In her concluding statement, Pratt cited Roe v. Wade and Planned Parenthood v. Casey and said that the Supreme Court has made it clear a state “may not prohibit any woman for making the ultimate decision to terminate her pregnancy before viability.”

She went on to say the law’s information dissemination provision was “likely unconstitutional” as it requires abortion providers to convey false information regarding anti-discrimination provisions to their patients.

John Zody, chairman of the Indiana Democratic Party, called HEA 1337 “a harmful piece of legislation” and noted that legislators from both parties had criticized the measure, in a statement on Thursday.

“Today’s ruling by a federal judge emphasizes just how out of touch Gov.
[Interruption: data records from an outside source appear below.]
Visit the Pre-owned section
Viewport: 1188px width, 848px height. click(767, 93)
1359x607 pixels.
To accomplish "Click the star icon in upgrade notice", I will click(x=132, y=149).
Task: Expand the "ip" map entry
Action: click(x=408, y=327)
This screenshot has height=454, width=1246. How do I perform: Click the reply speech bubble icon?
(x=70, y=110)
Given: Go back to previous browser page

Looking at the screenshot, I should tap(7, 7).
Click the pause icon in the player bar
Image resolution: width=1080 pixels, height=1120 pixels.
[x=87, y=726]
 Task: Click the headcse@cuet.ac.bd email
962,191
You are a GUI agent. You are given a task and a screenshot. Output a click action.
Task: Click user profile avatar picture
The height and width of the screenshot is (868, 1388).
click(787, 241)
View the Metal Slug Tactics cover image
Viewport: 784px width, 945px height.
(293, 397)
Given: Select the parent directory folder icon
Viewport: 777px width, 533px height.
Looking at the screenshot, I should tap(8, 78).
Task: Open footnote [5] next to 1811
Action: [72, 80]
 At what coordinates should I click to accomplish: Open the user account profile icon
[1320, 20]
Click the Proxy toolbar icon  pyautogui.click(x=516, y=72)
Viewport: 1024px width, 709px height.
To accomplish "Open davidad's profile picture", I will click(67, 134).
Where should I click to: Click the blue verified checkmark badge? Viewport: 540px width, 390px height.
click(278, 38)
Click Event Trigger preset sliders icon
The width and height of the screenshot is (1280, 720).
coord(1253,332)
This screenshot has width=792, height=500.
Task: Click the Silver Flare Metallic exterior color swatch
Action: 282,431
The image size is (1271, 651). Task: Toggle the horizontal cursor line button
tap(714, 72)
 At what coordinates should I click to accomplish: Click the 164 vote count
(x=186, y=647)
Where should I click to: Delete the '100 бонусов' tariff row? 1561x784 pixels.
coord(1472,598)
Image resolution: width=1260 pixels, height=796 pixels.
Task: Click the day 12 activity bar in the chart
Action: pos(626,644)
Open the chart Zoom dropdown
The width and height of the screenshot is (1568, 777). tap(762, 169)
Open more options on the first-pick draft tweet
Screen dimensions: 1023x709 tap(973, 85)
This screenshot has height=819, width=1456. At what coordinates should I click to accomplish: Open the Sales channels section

Pence’s ideology is with everyday Hoosiers and the law. The governor’s political agenda has caused real harm to the state’s already sluggish economy while also putting our reputations in further jeopardy,” Zody said.

Indiana Right to Life panned Pratt’s decision and noted that she blocked provisions of an Indiana law that denied taxpayer funds to abortion businesses and required that pregnant people be informed about a fetus’ so-called ability to feel pain in 2011.

The notion of fetal pain, as promoted by Stanford University School of Medicine professor Dr. Kanwaljeet “Sunny” Anand, was debunked in an article published by the Journal of the American Medical Association in 2005.

The fetal anomaly law was among nine laws set to go into effect on Friday, according to the Indianapolis Star. One of the nine bills includes a law instituting new guidelines on police body and dashboard camera footage that will allow local police departments to decide whether it will release videos. Members of the public will be allowed to appeal a police department request for footage, according to the Star.